Introduction

The very foundation of our health-care system relies on family members stepping up and taking on the day-to-day care of their sick or disabled loved ones. It’s a big job – an all-consuming job – for which there is no training, no help, and certainly no financial support. And yet, today there are 53 million Americans thrust into the difficult role of taking care of a loved one who can’t live without their help. In 2016, I became one of them. I was working full-time and raising our two children when my husband’s kidneys failed, and overnight, I became his primary caregiver. It was inarguably the most difficult time of my life and I wasn’t even the patient.
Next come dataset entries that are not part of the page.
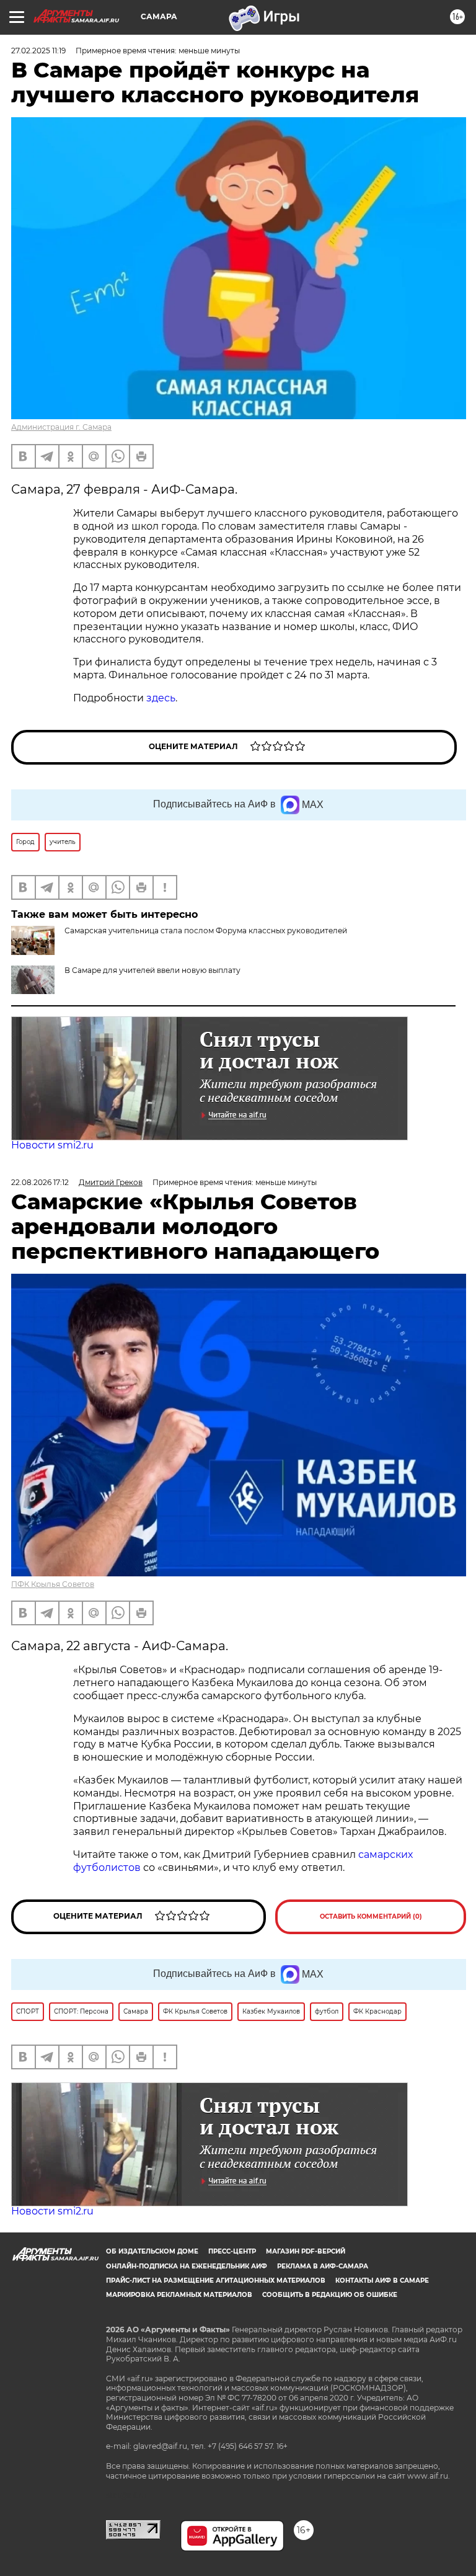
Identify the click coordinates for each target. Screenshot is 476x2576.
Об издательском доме (152, 2251)
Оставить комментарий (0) (371, 1916)
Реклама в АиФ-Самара (322, 2266)
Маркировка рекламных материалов (179, 2295)
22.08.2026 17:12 (40, 1182)
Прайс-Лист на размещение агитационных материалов (215, 2280)
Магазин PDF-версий (305, 2251)
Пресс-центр (232, 2251)
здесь (160, 698)
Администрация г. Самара (61, 427)
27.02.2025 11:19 (38, 50)
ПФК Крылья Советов (52, 1584)
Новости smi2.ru (52, 1145)
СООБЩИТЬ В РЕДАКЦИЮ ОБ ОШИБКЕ (329, 2295)
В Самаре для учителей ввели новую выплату (152, 970)
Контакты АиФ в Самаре (382, 2280)
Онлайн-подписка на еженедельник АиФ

One thing became very clear to me: Family caregivers were mad as Hell and nobody was listening to them.Not much has changed. Unpaid family caregivers save the economy more than $500 billion a year by doing work that nurses and paid professionals previously did. And they often do it at the expense of their own health and financial well-being. Caregivers do what they do out of love, financial necessity, guilt and yes, a healthy dose of pressure and obligation. They are rarely given a choice. They sometimes provide care for parents who abused them and spouses they should have divorced years earlier. But even where the love fires still burn intensely, most caregivers feel unappreciated, unvalued and overwhelmed. My husband died in January 2017 and my hope is to help today’s family caregivers thrust into the situation I lived through. I want to spread the word about their frustrations, their sadness, their anger – and to ensure that future generations won’t be tasked with these same burdens under these same conditions. I also want to offer hope to those living through the experience. There is a light at the end of the tunnel. I promise.